Linkin Park singer Mike Shinoda said in Kerrang! magazine: "I wrote the lyrics to this about 100 times. It's always frustrating as a lyricist to come in with a new version that you spent hours on and have the band tell you that it's not there yet. In one case, they listened to my lyrics for 30 seconds and told me to start over again. That was pretty hard. It felt like I was bringing in the lyrics, getting punched in the face and then going back to the drawing board. When it finally came together I said to the band 'I don't think anyone but us could have made a song like this'. It's a f--king bizarre death-party-rap-hoedown!"
In 2020, Shinoda recalled this as the toughest Linkin Park song to create. "That's why I started the lyric with, 'Here we go for the hundredth time,' because I rewrote the verse to that dozens and dozens of times," he explained. "And a lot of those were completely starting from scratch and I just didn't like them and I ended up on that one... because when I started with that it was like embracing the fact that the frustration of making the song was actually informing the content of the song. It took like, months. That was a tough one."
Going into their third studio album, the band wanted to enjoy themselves and, despite Shinoda's difficulties, this track fulfilled that goal. The band explained in the album's booklet: "One of the band's goals on this record was to enjoy it. This track is one of the places that it is most evident. With its '80s-inspired guitar and bass, roadhouse blues piano and clapping, Motown-style drums, irreverent death-party rap verses, and punk chorus, this song is a party (albeit a strange one) from beginning to end."

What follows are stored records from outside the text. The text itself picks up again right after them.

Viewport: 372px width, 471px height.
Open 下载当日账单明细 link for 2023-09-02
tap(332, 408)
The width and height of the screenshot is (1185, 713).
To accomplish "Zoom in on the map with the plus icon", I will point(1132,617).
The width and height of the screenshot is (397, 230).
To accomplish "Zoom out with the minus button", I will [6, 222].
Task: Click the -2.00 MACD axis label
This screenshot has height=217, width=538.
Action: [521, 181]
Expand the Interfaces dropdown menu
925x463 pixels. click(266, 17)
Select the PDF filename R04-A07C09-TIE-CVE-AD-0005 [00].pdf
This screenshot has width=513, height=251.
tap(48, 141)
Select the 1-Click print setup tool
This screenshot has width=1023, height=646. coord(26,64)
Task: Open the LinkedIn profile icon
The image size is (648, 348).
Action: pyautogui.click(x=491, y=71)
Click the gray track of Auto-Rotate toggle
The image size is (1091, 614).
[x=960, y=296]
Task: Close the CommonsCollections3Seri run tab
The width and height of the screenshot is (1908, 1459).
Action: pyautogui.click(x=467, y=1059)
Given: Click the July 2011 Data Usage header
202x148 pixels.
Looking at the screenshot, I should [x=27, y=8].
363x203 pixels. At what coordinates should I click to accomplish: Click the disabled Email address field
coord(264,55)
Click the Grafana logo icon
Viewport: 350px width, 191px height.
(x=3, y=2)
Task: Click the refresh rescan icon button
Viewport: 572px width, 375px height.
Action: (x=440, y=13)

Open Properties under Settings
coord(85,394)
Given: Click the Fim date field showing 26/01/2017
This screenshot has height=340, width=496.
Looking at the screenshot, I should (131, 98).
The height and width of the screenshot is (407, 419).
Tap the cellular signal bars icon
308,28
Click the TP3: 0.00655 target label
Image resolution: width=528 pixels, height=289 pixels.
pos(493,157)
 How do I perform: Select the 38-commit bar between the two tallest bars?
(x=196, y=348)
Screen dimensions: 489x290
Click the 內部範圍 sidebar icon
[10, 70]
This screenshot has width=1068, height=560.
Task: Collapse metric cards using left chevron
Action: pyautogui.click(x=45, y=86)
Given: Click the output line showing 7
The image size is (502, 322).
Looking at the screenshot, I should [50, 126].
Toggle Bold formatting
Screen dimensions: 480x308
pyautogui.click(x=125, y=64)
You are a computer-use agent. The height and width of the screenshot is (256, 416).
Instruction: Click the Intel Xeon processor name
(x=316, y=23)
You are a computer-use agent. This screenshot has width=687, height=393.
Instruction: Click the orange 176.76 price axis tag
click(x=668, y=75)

This was the second single from Minutes To Midnight. Shinoda co-produced it with Rick Rubin, a prolific producer who worked with everyone from Beastie Boys to Red Hot Chili Peppers to Johnny Cash to Metallica. Linkin Park's previous albums were helmed by Don Gilmore, who produced albums for alt-rock acts like Good Charlotte and Eve 6. Their run with Rubin continued through A Thousand Suns (2010) and Living Things (2012).
The album was delayed several times in part because Shinoda and Chester Bennington were busy with side projects. Shinoda formed the hip-hop offshoot Fort Minor and issued the singles "Remember The Name
" and "Where'd You Go
," while Bennington launched the rock supergroup Dead By Sunrise. They were also locked in a financial dispute with their record label that dragged out the release date.
Linkin Park performed this on the May 12, 2007 episode of Saturday Night Live.
Linkin Park DJ Joe Hahn directed the music video, which rewinds through a bar brawl to its vomit-fueled starting point. The clip won the prize for Best International Video - Group at Canada's MuchMusic Video Awards in 2008.